The earlier flag design [Image: courtesy Agenda Antarctica]
The flag is vital to getting this message throughout. “Flags are a particular form of image,” Bartram says. On the finish of the day you’ll be able to say, effectively, they’re only a piece of material, however they’ll embody a whole nation in what they symbolize.”
As a result of Antarctica has no governing physique, it doesn’t have an official flag; Bartram created his design for a digital atlas program printed by Digital Arts. Afterword, his design gained recognition—it’s used, for instance, for the flag of Antarctica emoji. The prospect to reconfigure his unique design for this marketing campaign additionally offered a possibility to merge his passions for learning and designing flags (he’s the chief vexillologist on the U.Ok.’s Flag Institute) alongside together with his look after ecology (he’s a fellow of the Zoological Society of London and has donated to its conservation work).
[Rendering: courtesy Agenda Antarctica]
The flag’s design is predicated on actual analysis. Specialists with New Zealand’s College of Canterbury detailed the primary proof of microplastics in recent Antarctic snow in a 2022 study. Analyzing freshly fallen snow on Antarctica’s Ross Island, they discovered a mean of 29 microplastic particles per liter of melted snow—a better quantity than what had been discovered within the water within the surrounding Ross Sea and in Antarctic sea ice from earlier research. These tiny plastic items, smaller than a grain of rice, had been largely PET, a kind of plastic utilized in drink bottles, meals packaging, and clothes. They may have traveled hundreds of miles within the air or come from people in analysis bases on the continent.
However regardless of this far attain, microplastics could be a troublesome subject to know. They’re tiny, generally invisible to the bare eye. An image zoomed in on microplastics must be so shut that it could possibly fail to indicate the context, just like the area the place these microplastics had been discovered.
“The flag is a a lot less complicated and extra trustworthy method of depicting the issue, since you’re not attempting to idiot anyone that that is what Antarctica truly appears to be like like,” Bertram says. “You’re simply highlighting the significance of a as soon as white image turning into corrupted by all these coloured plastics.”

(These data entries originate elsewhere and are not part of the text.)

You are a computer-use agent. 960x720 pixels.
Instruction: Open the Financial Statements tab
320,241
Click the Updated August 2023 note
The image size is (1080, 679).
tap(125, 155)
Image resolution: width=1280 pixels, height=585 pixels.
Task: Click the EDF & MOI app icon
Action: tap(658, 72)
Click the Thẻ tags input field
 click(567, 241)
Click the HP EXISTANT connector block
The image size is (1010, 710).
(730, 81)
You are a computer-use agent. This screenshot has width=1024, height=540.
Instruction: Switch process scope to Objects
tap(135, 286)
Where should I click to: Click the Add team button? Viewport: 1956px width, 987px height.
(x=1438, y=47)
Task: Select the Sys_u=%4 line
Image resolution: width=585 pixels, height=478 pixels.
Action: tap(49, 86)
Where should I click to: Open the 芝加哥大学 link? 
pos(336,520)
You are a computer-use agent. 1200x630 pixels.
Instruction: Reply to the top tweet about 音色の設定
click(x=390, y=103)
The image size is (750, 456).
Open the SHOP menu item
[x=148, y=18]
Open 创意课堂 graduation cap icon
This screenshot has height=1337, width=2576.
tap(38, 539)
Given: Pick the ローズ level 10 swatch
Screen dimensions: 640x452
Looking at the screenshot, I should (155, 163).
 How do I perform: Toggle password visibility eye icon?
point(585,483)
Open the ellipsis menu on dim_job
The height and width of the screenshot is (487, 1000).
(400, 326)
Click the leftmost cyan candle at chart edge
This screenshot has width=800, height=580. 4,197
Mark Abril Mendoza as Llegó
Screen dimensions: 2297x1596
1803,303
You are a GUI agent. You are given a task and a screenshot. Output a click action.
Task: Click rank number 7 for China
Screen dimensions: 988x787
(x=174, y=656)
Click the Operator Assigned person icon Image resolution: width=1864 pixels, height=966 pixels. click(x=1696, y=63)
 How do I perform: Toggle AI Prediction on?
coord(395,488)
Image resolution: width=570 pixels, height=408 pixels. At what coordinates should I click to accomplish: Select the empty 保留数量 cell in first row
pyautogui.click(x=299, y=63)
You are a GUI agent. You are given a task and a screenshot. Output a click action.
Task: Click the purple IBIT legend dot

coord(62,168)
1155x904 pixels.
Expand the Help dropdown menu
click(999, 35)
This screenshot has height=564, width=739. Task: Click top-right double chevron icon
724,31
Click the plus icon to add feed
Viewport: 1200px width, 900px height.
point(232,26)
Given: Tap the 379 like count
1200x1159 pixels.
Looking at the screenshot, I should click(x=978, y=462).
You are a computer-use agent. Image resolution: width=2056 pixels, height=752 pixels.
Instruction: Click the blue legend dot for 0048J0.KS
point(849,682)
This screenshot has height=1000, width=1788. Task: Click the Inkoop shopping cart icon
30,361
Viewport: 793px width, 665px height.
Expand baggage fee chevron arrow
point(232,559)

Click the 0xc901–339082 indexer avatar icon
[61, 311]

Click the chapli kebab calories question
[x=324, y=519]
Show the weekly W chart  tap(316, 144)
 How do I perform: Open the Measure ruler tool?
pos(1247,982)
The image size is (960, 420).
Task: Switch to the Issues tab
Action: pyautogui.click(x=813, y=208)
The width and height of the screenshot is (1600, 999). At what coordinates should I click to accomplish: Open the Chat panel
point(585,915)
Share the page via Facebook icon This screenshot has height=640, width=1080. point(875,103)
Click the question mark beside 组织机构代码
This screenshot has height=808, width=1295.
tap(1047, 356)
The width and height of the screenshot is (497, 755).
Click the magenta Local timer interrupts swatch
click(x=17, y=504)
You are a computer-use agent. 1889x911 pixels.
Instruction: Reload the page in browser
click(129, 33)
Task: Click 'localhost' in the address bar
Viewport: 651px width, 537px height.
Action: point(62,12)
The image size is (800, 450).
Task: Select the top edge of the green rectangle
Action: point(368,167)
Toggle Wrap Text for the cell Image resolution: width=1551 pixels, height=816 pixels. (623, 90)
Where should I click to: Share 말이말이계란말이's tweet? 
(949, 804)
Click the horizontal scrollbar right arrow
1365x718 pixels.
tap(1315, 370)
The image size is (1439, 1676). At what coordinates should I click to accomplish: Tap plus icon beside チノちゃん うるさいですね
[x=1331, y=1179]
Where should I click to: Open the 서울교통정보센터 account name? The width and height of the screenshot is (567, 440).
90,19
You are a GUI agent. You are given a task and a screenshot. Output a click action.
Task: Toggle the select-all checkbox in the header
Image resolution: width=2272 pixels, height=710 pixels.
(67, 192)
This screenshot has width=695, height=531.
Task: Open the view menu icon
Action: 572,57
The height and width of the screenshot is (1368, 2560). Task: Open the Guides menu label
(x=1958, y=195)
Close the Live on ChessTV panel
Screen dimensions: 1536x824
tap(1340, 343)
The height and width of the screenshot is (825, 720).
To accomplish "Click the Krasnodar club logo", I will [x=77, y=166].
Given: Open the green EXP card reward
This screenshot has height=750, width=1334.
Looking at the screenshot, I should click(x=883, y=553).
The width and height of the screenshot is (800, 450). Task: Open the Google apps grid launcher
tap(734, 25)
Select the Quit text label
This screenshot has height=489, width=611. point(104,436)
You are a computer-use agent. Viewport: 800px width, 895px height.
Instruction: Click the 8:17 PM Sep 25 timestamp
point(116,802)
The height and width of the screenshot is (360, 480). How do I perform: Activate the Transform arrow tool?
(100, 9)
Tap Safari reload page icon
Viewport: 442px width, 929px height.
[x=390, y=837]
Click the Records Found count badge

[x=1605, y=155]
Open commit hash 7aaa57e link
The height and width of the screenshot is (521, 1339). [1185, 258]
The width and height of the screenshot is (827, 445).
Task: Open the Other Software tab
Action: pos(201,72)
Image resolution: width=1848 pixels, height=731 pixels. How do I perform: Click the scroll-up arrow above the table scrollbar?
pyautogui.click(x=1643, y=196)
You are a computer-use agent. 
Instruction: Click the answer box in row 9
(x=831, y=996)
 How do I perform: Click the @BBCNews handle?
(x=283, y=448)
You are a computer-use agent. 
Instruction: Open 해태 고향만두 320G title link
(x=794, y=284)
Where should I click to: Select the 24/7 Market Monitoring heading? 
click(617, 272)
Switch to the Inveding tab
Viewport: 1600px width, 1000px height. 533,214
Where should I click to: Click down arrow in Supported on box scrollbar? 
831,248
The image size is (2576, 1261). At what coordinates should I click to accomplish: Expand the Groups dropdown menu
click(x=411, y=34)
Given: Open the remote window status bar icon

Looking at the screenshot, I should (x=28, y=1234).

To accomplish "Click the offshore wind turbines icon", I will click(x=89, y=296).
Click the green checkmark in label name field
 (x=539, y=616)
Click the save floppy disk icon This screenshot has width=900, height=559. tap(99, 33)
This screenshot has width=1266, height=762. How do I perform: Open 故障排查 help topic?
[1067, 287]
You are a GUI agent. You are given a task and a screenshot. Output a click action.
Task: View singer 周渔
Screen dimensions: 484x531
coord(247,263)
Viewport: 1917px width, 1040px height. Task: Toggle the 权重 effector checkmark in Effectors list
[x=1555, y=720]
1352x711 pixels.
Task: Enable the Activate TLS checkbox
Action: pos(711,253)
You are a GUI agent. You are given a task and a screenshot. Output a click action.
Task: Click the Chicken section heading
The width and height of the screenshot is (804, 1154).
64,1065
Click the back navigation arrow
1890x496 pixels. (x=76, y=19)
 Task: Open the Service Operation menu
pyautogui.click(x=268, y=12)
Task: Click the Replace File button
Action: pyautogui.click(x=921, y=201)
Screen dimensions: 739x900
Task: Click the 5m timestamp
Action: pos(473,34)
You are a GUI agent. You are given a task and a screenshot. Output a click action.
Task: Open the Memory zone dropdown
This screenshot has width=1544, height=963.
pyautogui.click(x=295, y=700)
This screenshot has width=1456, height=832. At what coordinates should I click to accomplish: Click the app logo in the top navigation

Bertram hopes the design sparks dialog, and finally motion, round our plastic air pollution drawback. “Perhaps we are able to get a groundswell of individuals to say no, we have to do one thing about this,” he says.
That’s Agenda Antarctica’s hope too. “Plastic air pollution has one and just one origin: our consumption practices,” the marketing campaign’s website reads. “The answer? Change our way of life. We’re all chargeable for defending our one and solely planet for us and the longer term generations. Antarctica’s pristineness and distinctive ecosystem counts on you.”